Another contributing factor is the issue of multiple causal agents in the development of occupational diseases – where both the work and non-work environments can contribute.
“It is also difficult to obtain statistics to support budget requests or research proposals for health and wellbeing initiatives as the effects are underreported and longer-term in nature,” said Johnstone.
Although substantial legislation exists for the management of hazardous chemicals in the workplace, she said this is one area that can be overlooked.
“Noise is also a health hazard, which is not so much overlooked as it is taken for granted,” said Johnstone, who also serves as chair of the SIA College of Fellows.
“Employers assume the only practical way to manage noise in the workplace is through the lowest order control measure of personal hearing protection.
“As we know this is not an effective control measure.
“More attention needs to be placed on substitution and engineering controls to reduce noise exposures.”
Johnstone, who recently spoke at an annual SIA women & friends networking breakfast in Canberra on “looking at the ‘H’ in OHS,” also said that the emergence of black lung is a more recent example of industry becoming complacent about a well-known health issue that was thought to be under control.
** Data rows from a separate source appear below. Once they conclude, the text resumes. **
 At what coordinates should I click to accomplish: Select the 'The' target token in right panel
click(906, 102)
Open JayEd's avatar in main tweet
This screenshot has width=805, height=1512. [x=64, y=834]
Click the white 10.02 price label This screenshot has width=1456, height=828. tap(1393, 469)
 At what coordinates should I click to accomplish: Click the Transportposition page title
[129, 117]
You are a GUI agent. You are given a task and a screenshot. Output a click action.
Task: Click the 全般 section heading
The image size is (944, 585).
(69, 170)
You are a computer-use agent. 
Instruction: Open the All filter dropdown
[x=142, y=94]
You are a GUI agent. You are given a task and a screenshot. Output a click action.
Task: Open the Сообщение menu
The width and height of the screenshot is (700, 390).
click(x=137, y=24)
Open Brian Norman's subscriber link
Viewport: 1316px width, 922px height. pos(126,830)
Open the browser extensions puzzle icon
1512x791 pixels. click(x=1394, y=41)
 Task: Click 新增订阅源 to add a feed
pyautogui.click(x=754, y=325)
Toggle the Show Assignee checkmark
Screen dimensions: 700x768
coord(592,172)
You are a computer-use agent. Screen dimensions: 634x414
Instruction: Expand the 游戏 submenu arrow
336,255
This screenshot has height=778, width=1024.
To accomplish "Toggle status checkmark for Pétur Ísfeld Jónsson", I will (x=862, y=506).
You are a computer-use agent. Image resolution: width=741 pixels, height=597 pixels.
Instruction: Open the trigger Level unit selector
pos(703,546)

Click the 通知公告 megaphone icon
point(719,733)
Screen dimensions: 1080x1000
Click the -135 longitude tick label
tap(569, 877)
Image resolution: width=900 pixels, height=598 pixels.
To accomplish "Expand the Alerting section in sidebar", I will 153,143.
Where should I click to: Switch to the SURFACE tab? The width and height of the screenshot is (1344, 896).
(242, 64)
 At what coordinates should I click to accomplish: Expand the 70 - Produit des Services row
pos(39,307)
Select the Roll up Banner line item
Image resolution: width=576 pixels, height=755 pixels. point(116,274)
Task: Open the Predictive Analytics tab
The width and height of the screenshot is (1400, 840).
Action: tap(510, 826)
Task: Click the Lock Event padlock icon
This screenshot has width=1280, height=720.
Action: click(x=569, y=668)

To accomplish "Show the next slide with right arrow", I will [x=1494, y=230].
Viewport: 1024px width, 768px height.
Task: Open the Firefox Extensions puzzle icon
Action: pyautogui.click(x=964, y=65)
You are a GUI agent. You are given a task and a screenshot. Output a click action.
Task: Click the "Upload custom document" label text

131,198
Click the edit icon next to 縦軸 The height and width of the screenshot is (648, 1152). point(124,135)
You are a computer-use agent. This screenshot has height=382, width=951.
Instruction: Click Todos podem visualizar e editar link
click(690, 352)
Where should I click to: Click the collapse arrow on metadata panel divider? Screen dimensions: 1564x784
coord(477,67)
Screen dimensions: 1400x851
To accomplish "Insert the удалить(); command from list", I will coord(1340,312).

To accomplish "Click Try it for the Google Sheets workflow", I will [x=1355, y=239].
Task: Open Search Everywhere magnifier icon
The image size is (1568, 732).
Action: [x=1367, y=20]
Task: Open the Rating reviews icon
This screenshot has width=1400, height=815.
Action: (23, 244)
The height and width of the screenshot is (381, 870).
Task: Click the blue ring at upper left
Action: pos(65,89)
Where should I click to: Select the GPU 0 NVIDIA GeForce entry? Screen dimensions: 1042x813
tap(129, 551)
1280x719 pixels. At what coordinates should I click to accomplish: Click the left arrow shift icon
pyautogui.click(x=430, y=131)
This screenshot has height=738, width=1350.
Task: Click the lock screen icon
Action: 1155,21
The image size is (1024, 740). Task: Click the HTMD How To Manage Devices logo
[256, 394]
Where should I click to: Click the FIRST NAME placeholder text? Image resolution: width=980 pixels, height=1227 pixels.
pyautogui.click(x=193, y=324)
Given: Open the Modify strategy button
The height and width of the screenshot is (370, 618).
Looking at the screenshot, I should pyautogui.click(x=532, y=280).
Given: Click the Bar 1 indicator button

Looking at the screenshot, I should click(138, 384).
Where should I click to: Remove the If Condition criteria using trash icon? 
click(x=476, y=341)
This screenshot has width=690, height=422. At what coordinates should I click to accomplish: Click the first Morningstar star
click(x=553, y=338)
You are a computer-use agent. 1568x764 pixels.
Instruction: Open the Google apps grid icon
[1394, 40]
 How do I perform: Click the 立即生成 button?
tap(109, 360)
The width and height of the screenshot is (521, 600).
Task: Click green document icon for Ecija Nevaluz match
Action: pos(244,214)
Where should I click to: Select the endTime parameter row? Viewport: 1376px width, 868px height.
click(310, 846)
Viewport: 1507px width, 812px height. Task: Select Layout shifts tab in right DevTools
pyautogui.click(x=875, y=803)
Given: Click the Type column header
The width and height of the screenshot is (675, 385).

“It is important to maintain vigilance with regards to the management and continuous improvement of all workplace health issues, including focusing on higher order control measures to eliminate or mitigate the risks,” said Johnstone, who added that workforce awareness and education must also play a role.
“Crystalline silica exposure is another well-known hazardous dust exposure, which I believe some industries have become complacent about,” she said.
“We may expect to see a rise in health impacts from these exposures in the coming years.”
With the aging workforce in developed countries (including Australia), Johnstone said musculoskeletal issues will continue to be an area of focus for all industries.
“We will also see the emergence of musculoskeletal issues associated with the use of new technology and work at non-standard workstations and in non-standard work environments,” she said.
European countries tend to be ahead of Australia in the area of occupational health, and Johnstone noted they have a big focus on overall worker wellbeing and psychosocial hazards. “We already see increased attention in the area of worker wellbeing with the media interest in the research on sedentary work and its potential health effects,” she said.
“There has always been interest in promoting worker wellbeing, but more research is needed in this area to develop an evidence base for current and future practice.”
Psychosocial risks for aging workers are also getting attention in the peer reviewed literature, according to Johnstone.
“As already discussed, I believe we will continue to see the re-emergence of effects from older health hazards in the workplace due to compliancy and neglect in the management of these risks,” she said.
“Climate change will see an impact on outdoor workers with an increased number of work days with extreme heat conditions.”